Document extract:

....................

Maxwell Anthony Moroff (born May 13, 1993) is an American professional baseball infielder who is a free agent. He has played in Major League Baseball (MLB) for the Pittsburgh Pirates, Cleveland Indians, and St. Louis Cardinals.

Career

Pittsburgh Pirates
Moroff was drafted by the Pittsburgh Pirates in the 16th round of the 2012 Major League Baseball draft out of Trinity Preparatory School in Winter Park, Florida. He signed on the last day of the trade deadline for $300,000 which equated to a 4th round slot bonus. On July 24, 2012, Moroff made his professional debut with the Gulf Coast Pirates as the shortstop and leadoff hitter. He had a single, three walks and a stolen base. He has progressed a level every season, spending 2013 with the West Virginia Power and 2014 with the Bradenton Marauders.

....................

What you need to do: Extend the biography of baseball infielder Maxwell Moroff above, picking up right after its final sentence.

Extracted records:
....................

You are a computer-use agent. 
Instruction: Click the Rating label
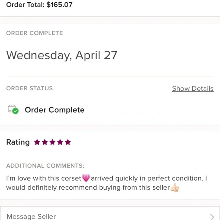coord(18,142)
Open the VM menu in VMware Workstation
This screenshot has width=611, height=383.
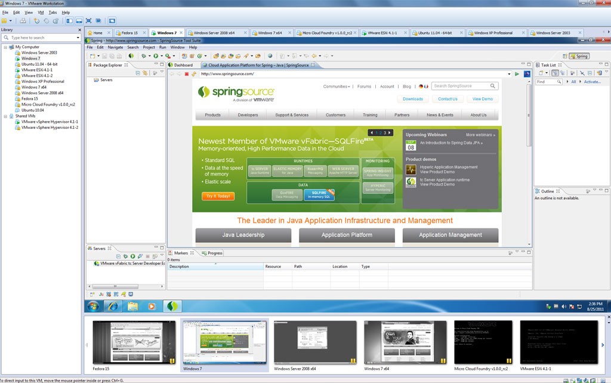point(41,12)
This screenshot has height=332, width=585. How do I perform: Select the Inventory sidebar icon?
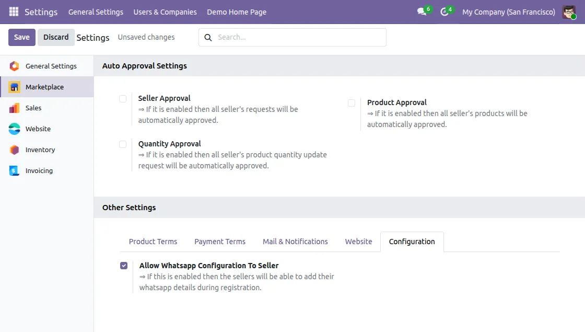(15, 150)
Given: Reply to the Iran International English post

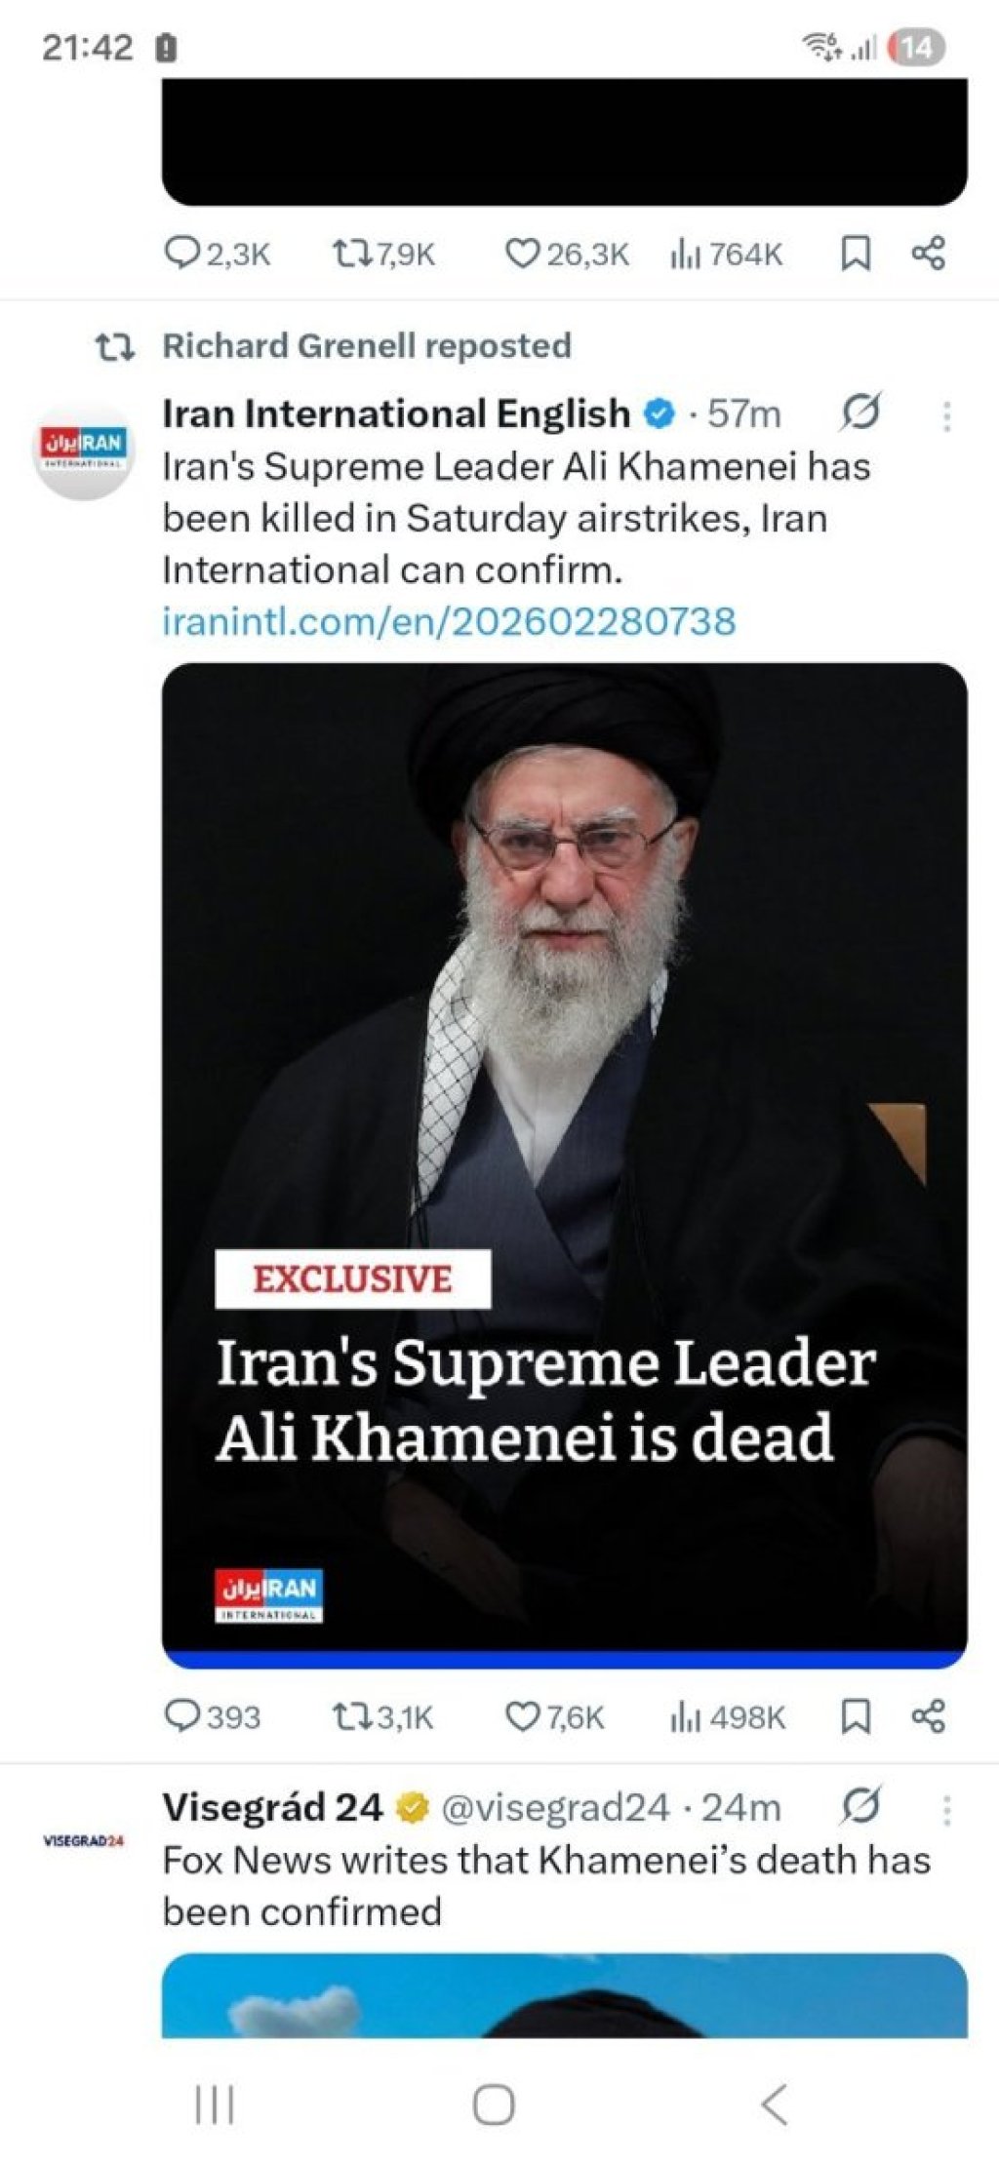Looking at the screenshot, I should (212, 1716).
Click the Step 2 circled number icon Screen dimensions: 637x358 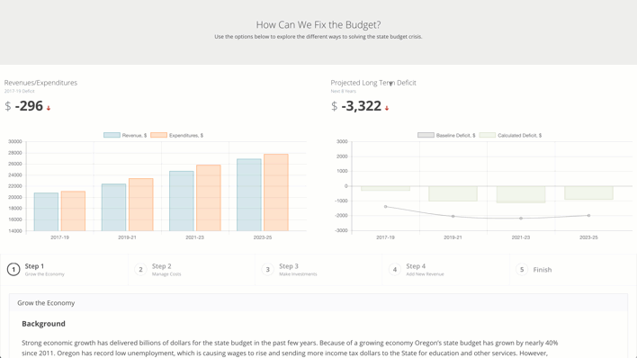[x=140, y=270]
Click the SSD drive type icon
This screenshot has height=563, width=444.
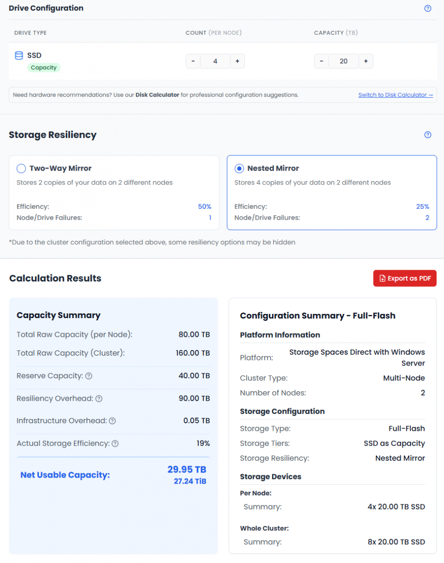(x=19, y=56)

....................

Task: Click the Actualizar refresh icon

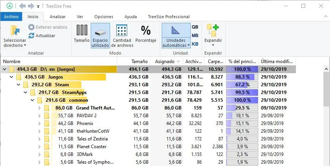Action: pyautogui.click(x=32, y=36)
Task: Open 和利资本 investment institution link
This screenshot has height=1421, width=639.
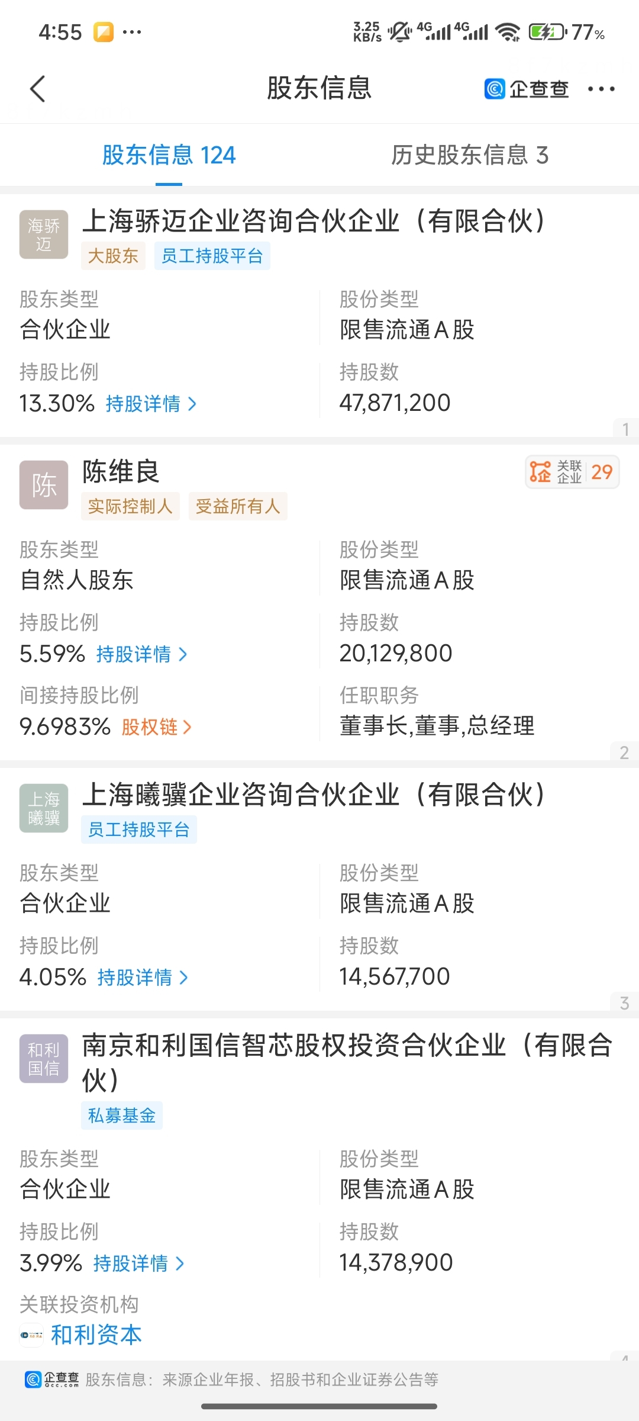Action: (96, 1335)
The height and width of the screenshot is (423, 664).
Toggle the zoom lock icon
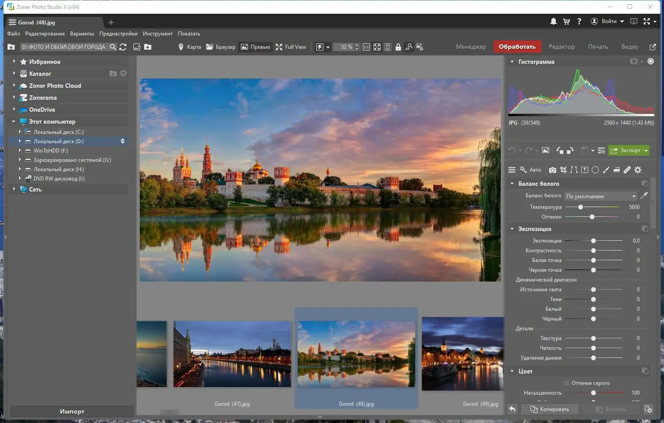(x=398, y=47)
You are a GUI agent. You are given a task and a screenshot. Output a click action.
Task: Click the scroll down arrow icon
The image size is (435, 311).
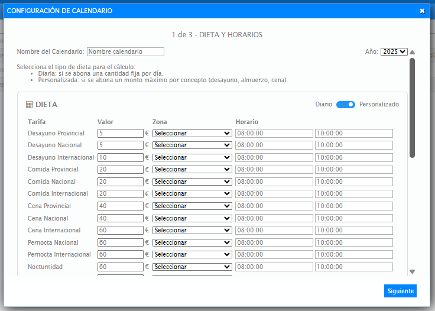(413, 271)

....................

Answer for the task:
Moroff was assigned to the Double-A Altoona Curve to begin the 2015 season. Moroff was named player of the week by the Eastern League for the week of April 20–26, batting .474 with four doubles, one triple, one homer, four RBI and two runs scored in 5 games. Moroff was then named to the Eastern League Mid-Season All-Star team where he started as the second baseman for the Western division. Towards the end of the season, Moroff was selected as a 2015 Eastern League All-Star. He finished the season breaking an Altoona Curve franchise record with 153 hits as a switch hitter, which was last set in 2002 at 142 hits. On September 11, Moroff was named by Baseball America to one of the Minor League Classification All-Star Teams, where he was selected as the AA second baseman out of the Eastern League, Texas League, and Southern League. On September 15, Moroff was named as the Pittsburgh Pirates Minor League Player of the Year, after batting .293 with 28 doubles, six triples, seven home runs, 51 RBI, 17 stolen bases, 79 runs scored and a .322 on-base percentage. He also led the Eastern League in runs scored (79) and games played (136) while also ranking second in hits (153), third in walks (70) and fourth in total bases (214). In the field, Moroff led all Eastern League second basemen in fielding percentage (.978), double plays (76) and assists (330). The Pirates added him to their 40-man roster after the season.

Cleveland Indians
On November 14, 2018, the Pirates traded Moroff and Jordan Luplow to the Cleveland Indians in exchange for Erik González, Tahnaj Thomas, and Dante Mendoza. Moroff was designated for assignment on May 5, 2019 and was subsequently outrighted to the minor leagues after clearing waivers on May 11, 2019. Moroff elected free agency on November 4, 2019.

New York Mets
On December 5, 2019, Moroff signed a minor league contract with the New York Mets. He became a free agent on November 2, 2020.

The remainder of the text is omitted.